• WORK INSTRUCTION:
Each line below that holds the string "profile" counts once; report the total and nothing else.

• DATA UNDER STUDY:

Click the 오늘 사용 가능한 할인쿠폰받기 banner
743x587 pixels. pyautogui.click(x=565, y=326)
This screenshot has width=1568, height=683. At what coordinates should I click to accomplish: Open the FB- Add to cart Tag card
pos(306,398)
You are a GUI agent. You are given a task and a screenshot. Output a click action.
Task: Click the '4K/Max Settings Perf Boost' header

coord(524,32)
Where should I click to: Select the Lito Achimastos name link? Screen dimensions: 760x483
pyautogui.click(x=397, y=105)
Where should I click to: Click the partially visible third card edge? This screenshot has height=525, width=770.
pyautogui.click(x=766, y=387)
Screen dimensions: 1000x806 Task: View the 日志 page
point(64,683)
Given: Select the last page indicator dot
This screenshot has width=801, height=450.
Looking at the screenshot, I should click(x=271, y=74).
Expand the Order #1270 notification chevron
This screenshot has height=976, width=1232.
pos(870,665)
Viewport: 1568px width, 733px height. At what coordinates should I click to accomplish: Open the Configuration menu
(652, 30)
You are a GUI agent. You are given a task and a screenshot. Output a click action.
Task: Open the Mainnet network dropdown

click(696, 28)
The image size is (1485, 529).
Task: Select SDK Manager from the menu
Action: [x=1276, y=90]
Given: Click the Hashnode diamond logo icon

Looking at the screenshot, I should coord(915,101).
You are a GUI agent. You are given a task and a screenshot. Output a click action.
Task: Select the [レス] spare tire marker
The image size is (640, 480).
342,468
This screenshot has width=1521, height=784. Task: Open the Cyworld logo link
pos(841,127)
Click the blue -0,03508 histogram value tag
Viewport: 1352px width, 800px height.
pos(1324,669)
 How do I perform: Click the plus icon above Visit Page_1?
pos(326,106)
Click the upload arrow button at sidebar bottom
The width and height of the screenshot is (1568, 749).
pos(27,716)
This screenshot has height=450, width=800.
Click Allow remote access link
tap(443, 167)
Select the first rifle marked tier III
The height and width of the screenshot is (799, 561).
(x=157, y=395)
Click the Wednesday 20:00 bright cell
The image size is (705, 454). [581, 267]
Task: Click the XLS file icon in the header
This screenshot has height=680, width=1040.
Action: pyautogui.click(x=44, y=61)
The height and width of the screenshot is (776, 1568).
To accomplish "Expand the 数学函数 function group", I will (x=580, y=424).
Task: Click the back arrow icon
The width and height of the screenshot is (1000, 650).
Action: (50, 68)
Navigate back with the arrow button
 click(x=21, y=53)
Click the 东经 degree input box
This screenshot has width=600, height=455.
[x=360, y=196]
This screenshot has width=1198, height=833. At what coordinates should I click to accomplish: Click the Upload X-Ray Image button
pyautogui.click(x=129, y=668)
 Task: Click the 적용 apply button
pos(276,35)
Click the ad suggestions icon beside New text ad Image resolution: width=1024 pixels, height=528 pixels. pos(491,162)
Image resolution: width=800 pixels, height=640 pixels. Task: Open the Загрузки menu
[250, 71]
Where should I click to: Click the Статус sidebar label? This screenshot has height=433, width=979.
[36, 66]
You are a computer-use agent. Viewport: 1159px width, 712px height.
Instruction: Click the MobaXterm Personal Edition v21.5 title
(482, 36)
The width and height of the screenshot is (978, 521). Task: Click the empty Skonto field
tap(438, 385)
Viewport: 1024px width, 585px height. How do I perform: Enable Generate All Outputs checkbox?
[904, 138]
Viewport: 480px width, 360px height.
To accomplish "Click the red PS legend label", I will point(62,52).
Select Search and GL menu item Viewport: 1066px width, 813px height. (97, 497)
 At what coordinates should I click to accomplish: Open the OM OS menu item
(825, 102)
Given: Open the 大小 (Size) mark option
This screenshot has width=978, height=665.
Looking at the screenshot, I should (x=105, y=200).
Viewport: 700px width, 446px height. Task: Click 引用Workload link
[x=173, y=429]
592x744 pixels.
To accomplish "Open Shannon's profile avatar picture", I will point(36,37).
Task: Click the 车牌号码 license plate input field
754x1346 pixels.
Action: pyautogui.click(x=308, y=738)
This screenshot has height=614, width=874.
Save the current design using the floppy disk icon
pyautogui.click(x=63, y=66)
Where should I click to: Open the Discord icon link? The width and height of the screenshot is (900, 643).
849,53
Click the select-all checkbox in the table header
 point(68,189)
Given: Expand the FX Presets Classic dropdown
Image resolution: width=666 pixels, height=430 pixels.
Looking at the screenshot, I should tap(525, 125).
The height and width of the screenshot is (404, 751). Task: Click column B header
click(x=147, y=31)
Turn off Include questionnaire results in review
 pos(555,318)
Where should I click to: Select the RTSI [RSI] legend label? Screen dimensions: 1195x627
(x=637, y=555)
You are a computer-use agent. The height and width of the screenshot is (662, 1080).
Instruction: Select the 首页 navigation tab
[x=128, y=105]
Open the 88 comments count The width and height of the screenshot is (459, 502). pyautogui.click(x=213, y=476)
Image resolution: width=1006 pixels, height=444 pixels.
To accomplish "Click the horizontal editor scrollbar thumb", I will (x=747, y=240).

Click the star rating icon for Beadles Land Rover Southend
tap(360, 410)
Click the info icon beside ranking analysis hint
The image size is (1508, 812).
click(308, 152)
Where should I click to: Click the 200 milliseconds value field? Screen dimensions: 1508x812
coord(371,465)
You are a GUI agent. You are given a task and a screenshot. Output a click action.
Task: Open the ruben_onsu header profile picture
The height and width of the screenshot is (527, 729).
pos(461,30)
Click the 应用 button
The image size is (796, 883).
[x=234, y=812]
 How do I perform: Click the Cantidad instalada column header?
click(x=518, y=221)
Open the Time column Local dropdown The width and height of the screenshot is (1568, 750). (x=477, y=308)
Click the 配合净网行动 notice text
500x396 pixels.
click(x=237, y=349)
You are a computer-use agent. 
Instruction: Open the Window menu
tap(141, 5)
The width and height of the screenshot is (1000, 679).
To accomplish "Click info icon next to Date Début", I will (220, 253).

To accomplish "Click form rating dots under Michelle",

• WRITTEN RESPONSE:
2